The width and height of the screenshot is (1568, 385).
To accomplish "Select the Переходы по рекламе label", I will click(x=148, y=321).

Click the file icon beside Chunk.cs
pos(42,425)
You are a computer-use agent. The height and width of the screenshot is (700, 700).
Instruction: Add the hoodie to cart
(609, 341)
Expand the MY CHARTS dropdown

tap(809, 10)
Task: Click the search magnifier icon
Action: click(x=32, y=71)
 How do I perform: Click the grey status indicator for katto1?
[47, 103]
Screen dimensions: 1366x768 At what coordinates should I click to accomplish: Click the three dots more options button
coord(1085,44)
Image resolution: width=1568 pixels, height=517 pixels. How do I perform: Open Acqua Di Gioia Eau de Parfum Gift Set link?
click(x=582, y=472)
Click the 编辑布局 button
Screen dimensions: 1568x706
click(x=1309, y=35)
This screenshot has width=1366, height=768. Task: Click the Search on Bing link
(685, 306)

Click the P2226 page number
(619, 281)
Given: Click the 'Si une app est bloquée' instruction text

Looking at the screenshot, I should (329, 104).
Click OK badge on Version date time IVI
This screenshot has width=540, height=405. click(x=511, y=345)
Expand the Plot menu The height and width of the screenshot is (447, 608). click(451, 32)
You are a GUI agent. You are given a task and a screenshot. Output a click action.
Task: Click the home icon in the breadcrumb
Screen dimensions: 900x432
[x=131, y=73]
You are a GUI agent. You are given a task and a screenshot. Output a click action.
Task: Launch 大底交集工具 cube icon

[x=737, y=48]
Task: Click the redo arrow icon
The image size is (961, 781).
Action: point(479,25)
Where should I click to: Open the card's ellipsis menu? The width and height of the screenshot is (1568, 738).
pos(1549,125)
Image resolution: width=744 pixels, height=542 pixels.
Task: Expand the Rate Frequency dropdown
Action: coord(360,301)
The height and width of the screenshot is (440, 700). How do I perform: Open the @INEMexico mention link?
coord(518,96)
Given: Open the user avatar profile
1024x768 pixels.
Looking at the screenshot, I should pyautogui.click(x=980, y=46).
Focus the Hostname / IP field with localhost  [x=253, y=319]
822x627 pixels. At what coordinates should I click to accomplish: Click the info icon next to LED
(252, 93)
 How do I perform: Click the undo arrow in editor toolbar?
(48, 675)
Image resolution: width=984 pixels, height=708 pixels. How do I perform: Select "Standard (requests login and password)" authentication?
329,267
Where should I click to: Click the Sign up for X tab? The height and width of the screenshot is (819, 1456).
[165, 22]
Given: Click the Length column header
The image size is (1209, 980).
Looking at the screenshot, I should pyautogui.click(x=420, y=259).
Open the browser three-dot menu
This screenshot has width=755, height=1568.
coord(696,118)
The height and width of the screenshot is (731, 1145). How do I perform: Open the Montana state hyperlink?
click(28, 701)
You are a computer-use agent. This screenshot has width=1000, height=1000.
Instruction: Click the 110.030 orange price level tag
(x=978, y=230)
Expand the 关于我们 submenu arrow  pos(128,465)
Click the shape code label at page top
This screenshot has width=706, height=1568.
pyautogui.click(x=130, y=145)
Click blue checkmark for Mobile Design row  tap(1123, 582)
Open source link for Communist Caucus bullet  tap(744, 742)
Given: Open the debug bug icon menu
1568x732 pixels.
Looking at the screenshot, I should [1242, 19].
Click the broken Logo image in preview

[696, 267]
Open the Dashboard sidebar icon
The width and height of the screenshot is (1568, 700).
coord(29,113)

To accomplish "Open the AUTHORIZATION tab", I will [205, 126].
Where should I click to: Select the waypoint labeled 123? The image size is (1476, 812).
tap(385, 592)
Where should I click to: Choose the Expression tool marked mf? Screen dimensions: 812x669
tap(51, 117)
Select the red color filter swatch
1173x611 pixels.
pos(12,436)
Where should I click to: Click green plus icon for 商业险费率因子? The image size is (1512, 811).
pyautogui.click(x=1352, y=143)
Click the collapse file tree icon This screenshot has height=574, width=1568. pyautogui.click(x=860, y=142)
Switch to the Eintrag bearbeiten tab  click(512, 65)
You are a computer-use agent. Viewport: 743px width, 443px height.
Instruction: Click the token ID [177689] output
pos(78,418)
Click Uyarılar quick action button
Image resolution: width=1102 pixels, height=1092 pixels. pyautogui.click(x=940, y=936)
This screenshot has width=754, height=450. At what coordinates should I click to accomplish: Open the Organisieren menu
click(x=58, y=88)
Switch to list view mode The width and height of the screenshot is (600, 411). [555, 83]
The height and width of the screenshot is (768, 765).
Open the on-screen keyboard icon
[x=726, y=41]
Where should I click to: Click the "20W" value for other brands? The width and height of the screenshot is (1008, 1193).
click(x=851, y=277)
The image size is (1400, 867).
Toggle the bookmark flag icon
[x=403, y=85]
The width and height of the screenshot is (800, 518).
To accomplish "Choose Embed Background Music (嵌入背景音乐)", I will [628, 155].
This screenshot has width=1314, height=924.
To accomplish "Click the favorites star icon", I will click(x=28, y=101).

□ □ □ □ □

» **TASK OBJECTIVE**
Each line of the listing that contains the word "agent" must be copied.

» **ANSWER BOX**
You are a computer-use agent. The height and width of the screenshot is (700, 700).
You are a GUI agent. You are given a task and a screenshot. Output a click action.
You are a GUI agent. You are given a task and a screenshot. Output a click action.
You are a computer-use agent. This screenshot has width=1000, height=1000.
You are a computer-use agent. Viewport: 743px width, 443px height.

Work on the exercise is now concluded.